New Delhi (India), July 12: The story of Shreya Brahma a 9-year-old girl at that time is one such instance. It was the first wave of COVID when Shreya’s parents noticed the large bruises on her body and she complained of tiredness, aches and pains. However, visiting a doctor at that time was not an option most parents were likely to take. Then came the fever, unrelenting and continuous, which the little girl bore with fortitude. With trepidation, the parents visited a local doctor who diagnosed COVID.
Most Pediatric Units struggled with a lack of beds and staff. Shreya Brahma’s parents finally found a bed for her in the COVID ward at Peerless Hospital.
The Pediatric team of Peerless Hospital, led by Dr. Sanjukta De, and the Hematology team, led by Dr.

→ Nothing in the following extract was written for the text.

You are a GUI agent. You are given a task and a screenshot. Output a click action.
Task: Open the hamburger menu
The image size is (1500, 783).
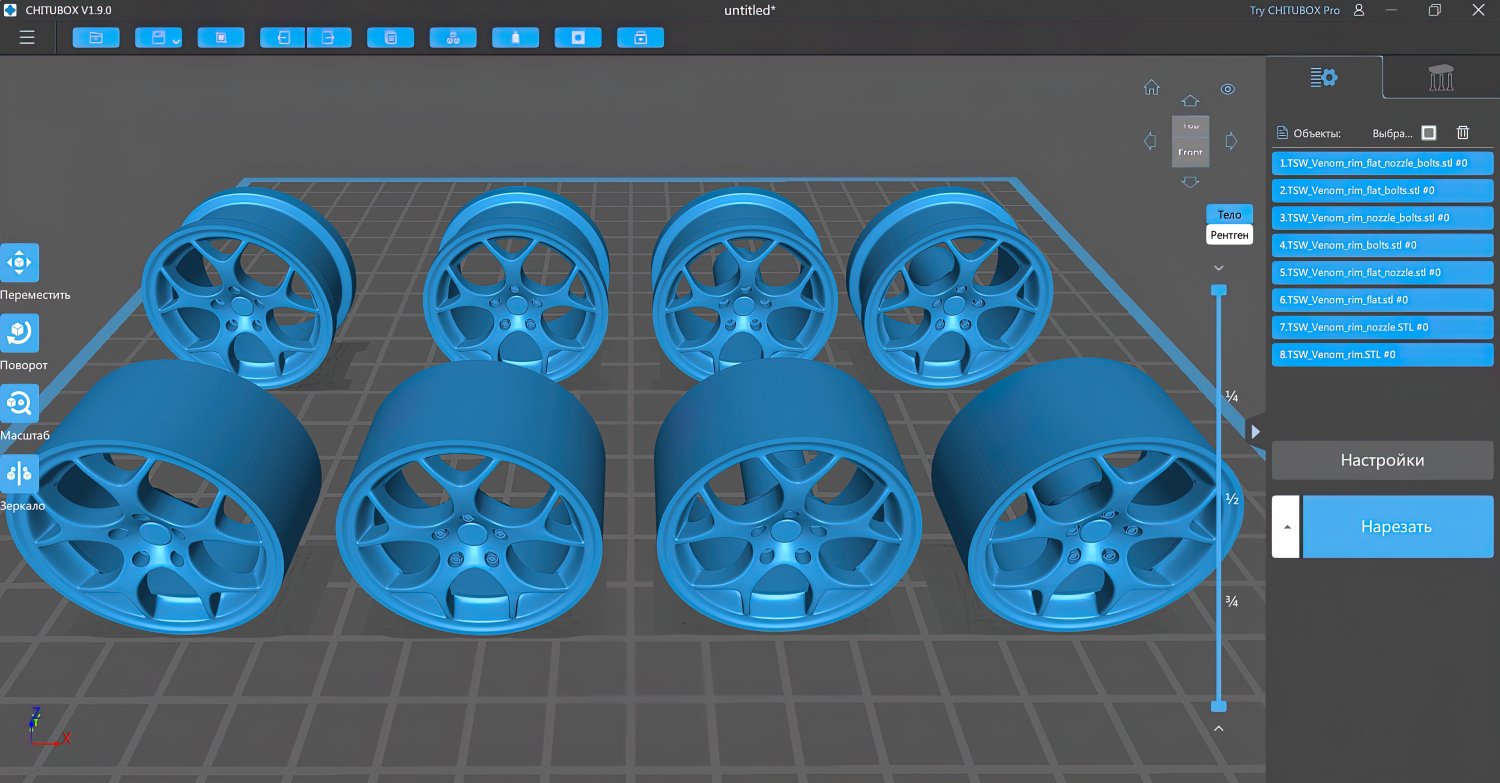[x=26, y=37]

Shazi Gulshan, soon understood that all of Shreya’s symptoms were not due to COVID. The preliminary test confirmed their worst fears that this was acute leukaemia. This double misfortune hit Shreya’s parents hard. They were almost prepared to give up, but Shreya was a fighter and so were her doctors at Peerless Hospital.
‘The hardest part of treating her at the time was the lack of proper human contact. To relate to a child who is fighting both her illness and fear of being surrounded by strangers wearing PPE whose faces she could not see was a huge challenge. She remained COVID-positive for weeks on end as her immune system coped with the onslaught’, said Dr Sanjukta De, her paediatrician.
There were no guidelines at all in place to treat Acute Lymphoblastic Leukemia (ALL) in the setting of COVID being positive. ‘It was a slow cautious step balancing her Chemotherapy regime with the COVID treatment and to titrate the dose of her steroids, which are needed in both’, says Dr. Shazia Gulshan her Haemato-oncologist.
The other logistic was to find enough blood products and platelets for her when her counts dropped. It was COVID times and blood banks were running dry. To give their parents the best outcome possible despite odds, the doctors of Peerless Hospital including Dr. Sanjukta De donated blood to keep the blood bank running. It was humanity at its best.
The following two years of ALL remission & maintenance therapy saw Shreya getting admitted multiple times. Inspite of all odds, she would channel her energy into her drawings and kept on creating her masterpieces. The pain kept her from her favourite past time, dancing, but her imagination found new wings.
She was immensely brave in the worst of times, but broke down when her beautiful mane of hair started falling out in locks.
Two years later, she is in remission—that is, cured. Her hair has grown back. She has gone back to dancing, though she still remains a prolific painter.
The walls of Dr. Sanjukta De’s and Dr. Shazia Gulshan’s chamber been silent testimony to the struggle of this child who through her artwork gave the doctor’s the strength to fight for her.